How feminists manage their finances
This is the second part of the series How do feminists do that? where I research topics relevant to feminists in 2025.
Accounting for the gender pay gap
One of the issues that comes up every year for International Women’s Day is the gender pay gap. It is currently 8.2% in New Zealand, as of June 2024, and down from double that in 1998. I think it’s crucial that women account for this gap in their finances. If women have a male partner and separate bank accounts, they can split their expenses so if they earn less than their partner, they are paying proportionately less for things (not splitting everything 50/50). Because I know this gap exists, I make sure the money that goes into my daughter’s savings account is about 8% more than what my son gets. I figure when she’s able to access this money, why not have a bit more, on the assumption she may earn less just because she’s a woman? (I’m also hoping that gap will have closed by the time she’s 18).

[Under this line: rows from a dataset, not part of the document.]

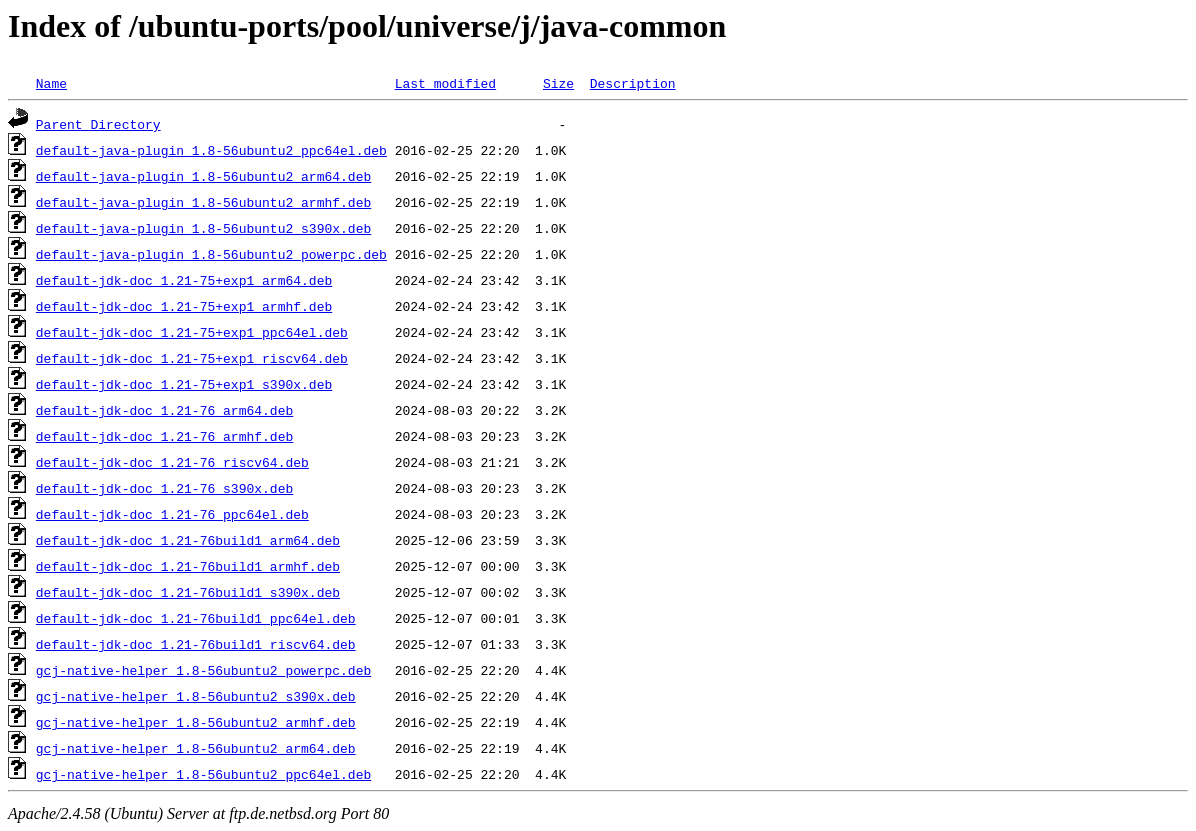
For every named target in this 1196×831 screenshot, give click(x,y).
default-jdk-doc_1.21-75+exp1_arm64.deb (184, 280)
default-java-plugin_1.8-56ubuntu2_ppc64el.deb (211, 150)
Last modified (445, 83)
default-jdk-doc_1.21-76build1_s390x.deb (188, 592)
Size (558, 83)
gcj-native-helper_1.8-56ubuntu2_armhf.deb (196, 722)
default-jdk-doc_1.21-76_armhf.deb (164, 436)
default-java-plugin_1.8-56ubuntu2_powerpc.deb (211, 254)
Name (51, 83)
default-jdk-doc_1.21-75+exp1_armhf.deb (184, 306)
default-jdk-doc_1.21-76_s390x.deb (164, 488)
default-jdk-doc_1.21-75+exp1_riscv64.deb (192, 358)
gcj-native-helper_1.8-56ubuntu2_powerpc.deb (203, 670)
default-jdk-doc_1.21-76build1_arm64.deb (188, 540)
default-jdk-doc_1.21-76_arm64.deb (164, 410)
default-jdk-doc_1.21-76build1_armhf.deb (188, 566)
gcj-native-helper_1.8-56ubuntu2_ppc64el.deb (203, 774)
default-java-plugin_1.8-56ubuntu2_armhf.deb (203, 202)
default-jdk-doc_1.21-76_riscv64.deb (172, 462)
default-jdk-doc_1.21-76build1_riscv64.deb (196, 644)
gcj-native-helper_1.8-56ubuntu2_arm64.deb (196, 748)
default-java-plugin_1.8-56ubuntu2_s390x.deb (203, 228)
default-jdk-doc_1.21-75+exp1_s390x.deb (184, 384)
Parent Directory (98, 124)
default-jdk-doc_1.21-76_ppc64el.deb (172, 514)
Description (633, 83)
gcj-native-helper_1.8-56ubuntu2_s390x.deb (196, 696)
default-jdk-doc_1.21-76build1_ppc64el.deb (196, 618)
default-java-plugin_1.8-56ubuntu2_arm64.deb (203, 176)
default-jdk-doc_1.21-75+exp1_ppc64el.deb (192, 332)
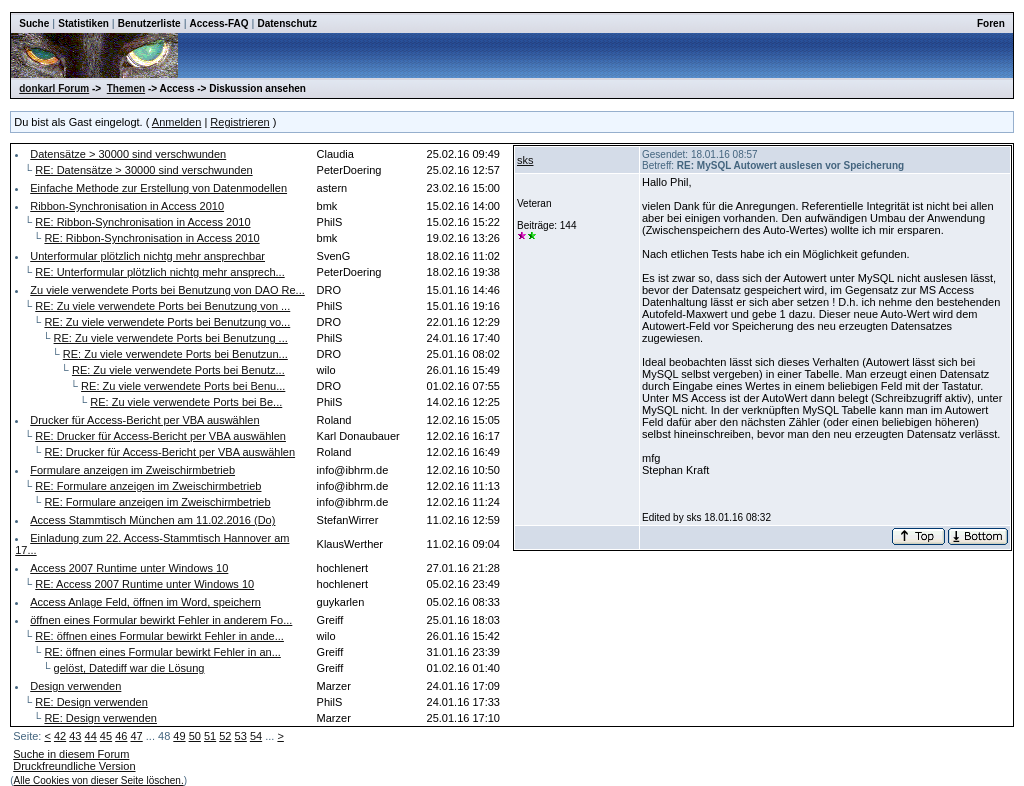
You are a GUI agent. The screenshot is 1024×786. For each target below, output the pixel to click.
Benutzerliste (149, 23)
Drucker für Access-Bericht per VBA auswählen (144, 420)
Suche (34, 23)
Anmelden (177, 122)
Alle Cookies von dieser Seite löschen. (99, 780)
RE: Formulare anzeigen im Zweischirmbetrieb (148, 486)
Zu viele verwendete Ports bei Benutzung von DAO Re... (167, 290)
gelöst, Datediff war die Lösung (129, 668)
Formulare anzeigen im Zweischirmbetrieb (132, 470)
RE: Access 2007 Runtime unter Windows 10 (144, 584)
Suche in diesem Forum (71, 754)
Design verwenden (75, 686)
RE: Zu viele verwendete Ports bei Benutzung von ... (162, 306)
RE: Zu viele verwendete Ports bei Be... (186, 402)
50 (195, 736)
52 (225, 736)
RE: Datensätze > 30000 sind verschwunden (143, 170)
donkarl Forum (54, 88)
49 (179, 736)
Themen (126, 88)
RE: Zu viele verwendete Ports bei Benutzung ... (171, 338)
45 (106, 736)
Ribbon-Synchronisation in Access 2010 (127, 206)
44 (91, 736)
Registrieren (239, 122)
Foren (991, 23)
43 (75, 736)
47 (136, 736)
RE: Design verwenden (91, 702)
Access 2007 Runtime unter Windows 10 (129, 568)
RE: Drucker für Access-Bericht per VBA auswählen (160, 436)
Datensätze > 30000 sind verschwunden (128, 154)
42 (60, 736)
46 (121, 736)
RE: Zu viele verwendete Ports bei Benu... (183, 386)
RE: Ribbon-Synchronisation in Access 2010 (142, 222)
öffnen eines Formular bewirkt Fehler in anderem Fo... (161, 620)
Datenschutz (286, 23)
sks (525, 160)
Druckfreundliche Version (74, 766)
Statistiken (83, 23)
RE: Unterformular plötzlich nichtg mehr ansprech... (159, 272)
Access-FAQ (219, 23)
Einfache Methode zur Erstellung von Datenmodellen (158, 188)
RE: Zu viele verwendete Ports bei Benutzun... (175, 354)
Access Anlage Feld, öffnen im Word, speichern (145, 602)
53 (241, 736)
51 (210, 736)
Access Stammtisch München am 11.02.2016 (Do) (152, 520)
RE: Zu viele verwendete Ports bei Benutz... (178, 370)
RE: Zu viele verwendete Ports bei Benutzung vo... (167, 322)
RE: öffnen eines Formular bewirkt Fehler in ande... (159, 636)
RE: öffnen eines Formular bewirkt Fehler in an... (162, 652)
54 (256, 736)
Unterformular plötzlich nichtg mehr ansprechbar (147, 256)
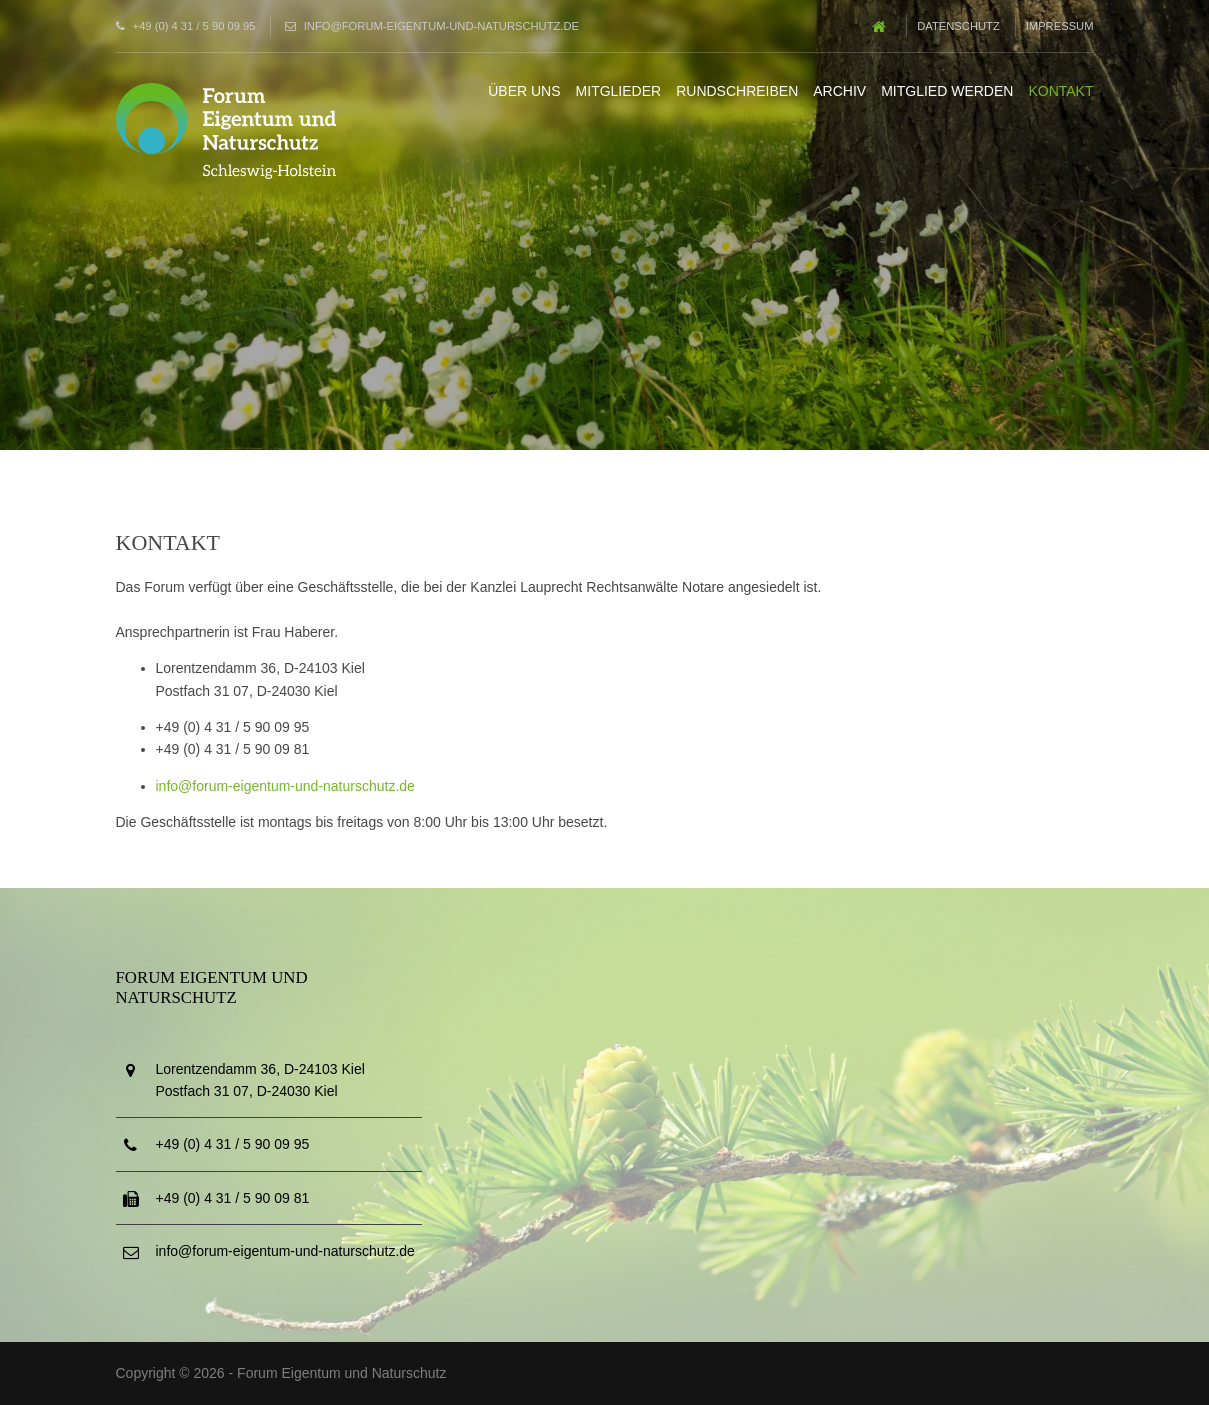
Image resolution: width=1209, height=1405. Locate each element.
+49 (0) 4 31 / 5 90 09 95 (194, 26)
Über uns (524, 91)
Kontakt (1060, 91)
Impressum (1060, 26)
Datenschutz (958, 26)
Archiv (839, 91)
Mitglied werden (947, 91)
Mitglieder (619, 91)
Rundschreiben (737, 91)
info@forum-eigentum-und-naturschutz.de (441, 26)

The gender pay gap hits women more than just their weekly earnings. It affects our ability to build our Kiwisaver or retirement savings to the same amount as men, since we may earn comparatively less and we earn nothing towards retirement when taking time off work to have children. After maternity leave, women often return to work part-time or take time out of the workforce, further eroding retirement savings. The difference between women and men’s retirement savings can be as much as 25% (Te Ara Ahunga Ora The Retirement Commission, 2025). I watched my Kiwisaver stagnate when I was on parental leave, and while I worked part-time it crawled slowly forward. It’s only ramped up again recently. I contribute more than the minimum (only slightly) because comparatively, the contribution from our incomes in New Zealand is much lower than countries like Australia (where employers contribute 11.5% of an individual’s salary). Sorted.org has a Kiwisaver calculator where you can project what you’ll have by age 65. One way of getting around women having reduced retirement funds is to be proactive and either contribute more to Kiwisaver, or to contribute to other investments.
Ideally, government policies would ensure the gender pay gap – for both earnings, and retirement savings – doesn’t exist or is weakened: by providing for women who take career breaks, or incentivising men to stay at home with their children as well as women.
Budgeting for a higher spend on health
Women need to plan for a higher spend on health throughout our lifetimes. It’s not just ‘women’s health issues’ at play here. As many as 80% of people with autoimmune diseases are women, thanks to our double X chromosomes (Stanford Medicine, 2024). Long-term health problems that are multifaceted need several different types of treatment, from seeing specialists, to physiotherapists, to increased GP visits. Specialists in the private system can vary from $300 to $400 per visit. Then there are the costs associated with perimenopause and menopause, putting financial stress on women as they age. Women in the U.K. spend around 1.5 times more on healthcare than men do (Integrated Care Journal, 2024), creating a health equity gap. [I’ve previously written about the costs associated with having a baby that aren’t covered by the public health system.] All that to say, women can budget for more healthcare costs than men – and as frustrating as this is, it’s good to have financial backup when we need it.
More women in the workforce = the potential for higher earnings
If women take time out of the workforce, we can end up earning less than men across our lifespan. One positive aspect about Covid is that since the pandemic, the number of women with children aged under 5 in the workforce is higher than its ever been. Before the pandemic, the peak was 68.9% and post-pandemic (June 2023) 70.4% of women with kids 5 and under were working. If the trend continues, women will be on track to have higher lifetime earnings than earlier generations. This shift was brought about by the sudden ability to work flexibly. I remember having a total of 3 weeks working as a mother in a pre-Covid world, going back to work 5 days a week after maternity leave. Three weeks later, Covid lockdowns were announced. Before then, there was little flexibility to work from home – I think it was one day a fortnight! Now, flexible and remote work make it easier for women to manage when kids are sick – they can continue working right next to them or take kids to daytime appointments. To keep this trending, we need to be wary of workplace policies to cut flexibility and make sure the privileged few are not driving policies to have everyone in the office 100% of the time.
Any financial management tips for your fellow feminists?
*Please remember the content in this piece is not a replacement for personalised financial advice, from a professional financial advisor.